21. 3rd Party Policy

CIRG attempts to assure that 3rd party organizations are cognizent of their responsiblitiy not to compromise the integrity, security, and privacy of CIRG or CIRG-managed data. 3rd Parties include Partners, Subcontractors, and Contracted Developers, or any organization to which CIRG provides data access, except at the requirement of an appropriately entitiled collaborator.

This policy is in place to allow CIRG to work with 3rd parties to provide essential services, subject to the constraints on ePHI described below. An example of such a service would be the use of UW Technology services to provide off-site backup of completely encrypted file or disk images, according to UW Technology’s standard service level agreement.

CIRG anticipates continuing a very minimal reliance on such 3rd party services.

21.1 Applicable Standards

21.1.1 Applicable Standards from the HITRUST Common Security Framework

• 05.i - Identification of Risks Related to External Parties
• 05.k - Addressing Security in Third Party Agreements
• 09.e - Service Delivery
• 09.f - Monitoring and Review of Third Party Services
• 09.g - Managing Changes to Third Party Services
• 10.1 - Outsourced Software Development

21.1.2 Applicable Standards from the HIPAA Security Rule

• 164.314(a)(1)(i) - Business Associate Contracts or Other Arrangements

21.2 Policies to Assure 3rd Parties Support CIRG Compliance

1. CIRG does not allow 3rd party access to production systems containing ePHI.

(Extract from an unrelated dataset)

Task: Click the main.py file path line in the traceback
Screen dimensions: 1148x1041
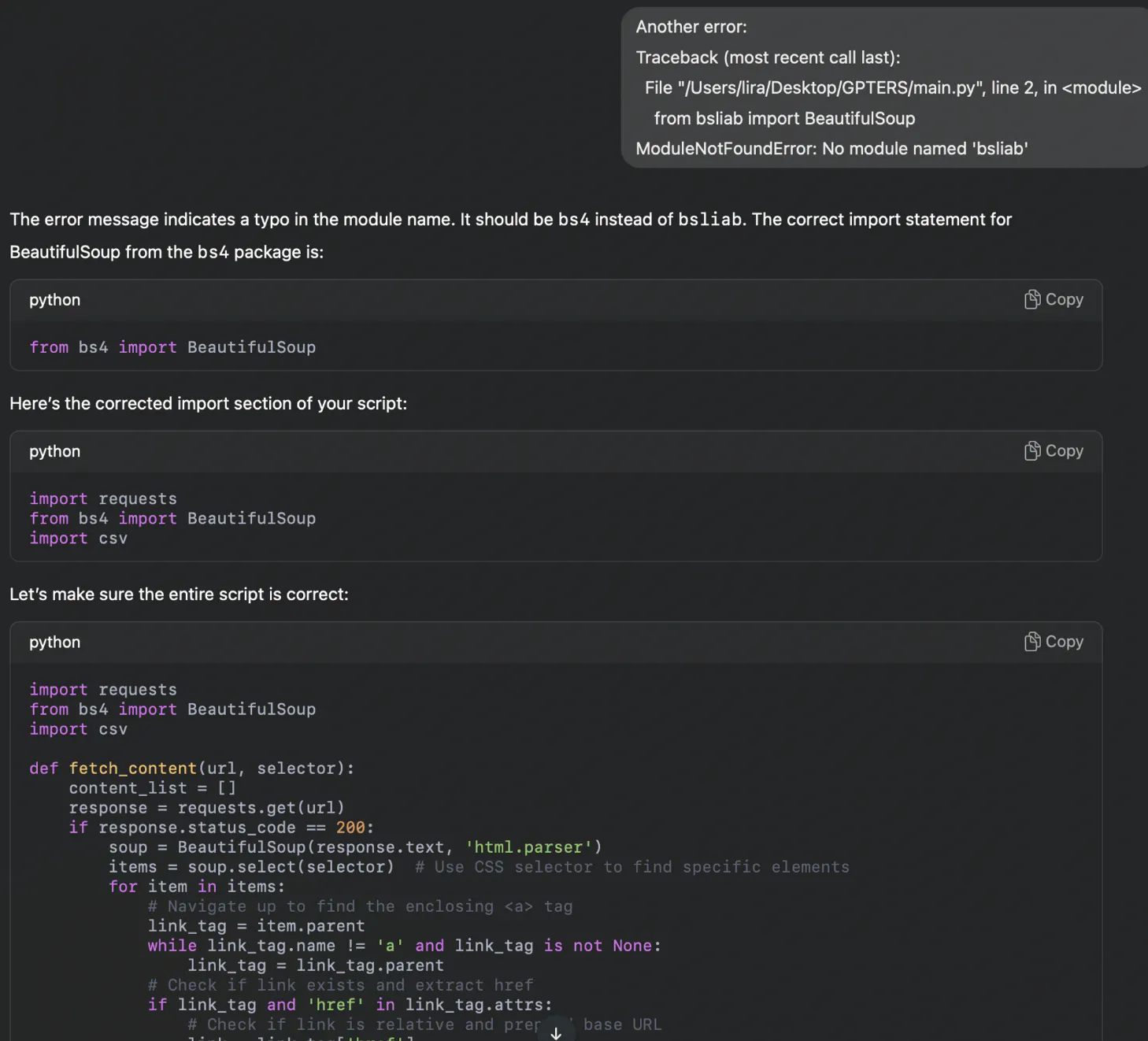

In the event that CIRG contracts for services that do not include the transmission of ePHI, except for ePHI data which is encrypted in a way that prevents a third party for accessing those data,

1. All connections and data in transit between CIRG systems and 3rd parties are encrypted end to end.
2. A standard business associate agreement with 3rd parties is defined and includes the required security controls in accordance with the organization’s security policies. Additionally, responsibility is assigned in these agreements.
3. CIRG has Service Level Agreements (SLAs) with 3rd parties with an agreed service arrangement addressing liability, service definitions, security controls, and aspects of services management.
   • 3rd parties must coordinate, manage, and communicate any changes to services provided to CIRG.
   • Changes to 3rd party services are classified as configuration management changes and thus are subject to the policies and procedures described in §9; substantial changes to services provided by 3rd parties will invoke a Risk Assessment as described in §4.2.
   • CIRG utilizes monitoring tools to regularly evaluate 3rd parties against relevant SLAs.
4. No 3rd parties have access outside of their own environment, meaning they cannot access, modify, or delete anything related to other 3rd parties.
5. CIRG does not outsource software development.
6. CIRG will maintain and annually reviews a list all current 3rd parties.
   • The list is maintained by the CIRG Privacy Officer, includes details on all provided services (along with contact information), and is recorded in §1.4.
   • The annual review is conducted as a part of the security, compliance, and SLA review referenced below.
7. CIRG assesses security, compliance, and SLA requirements and considerations with all 3rd parties.
   • CIRG leverages recurring calendar invites to assure reviews of all 3rd party services are performed annually. These reviews are performed by the CIRG Security Officer and Privacy Officer. The process for reviewing 3rd party services is outlined below:
     1. The Security Officer initiates the SLA review by documenting the start of the review, in a google doc specific to this review.
     2. The Security Officer, or Privacy Officer, is assigned to review the SLA and performance of 3rd parties. The list of current 3rd parties, including contact information, is also reviewed to assure it is up to date and complete.
     3. SLA, security, and compliance performance is documented in the documentation.
     4. Once the review is completed and documented, the Security Officer approves or rejects the documentation. If the documentatation is rejected, it goes back for further review.
8. Regular review is conducted as required by SLAs to assure security and compliance. These reviews include reports, audit trails, security events, operational issues, failures and disruptions, and identified issues are investigated and resolved in a reasonable and timely manner.
9. Any changes to 3rd party services and systems are reviewed before implementation.
10. For all partners, CIRG reviews activity annually to assure partners are in line with SLAs in contracts or published SLAs with CIRG.
11. SLA review is monitored on an annual basis using a review of the documentation to assess compliance with above policy.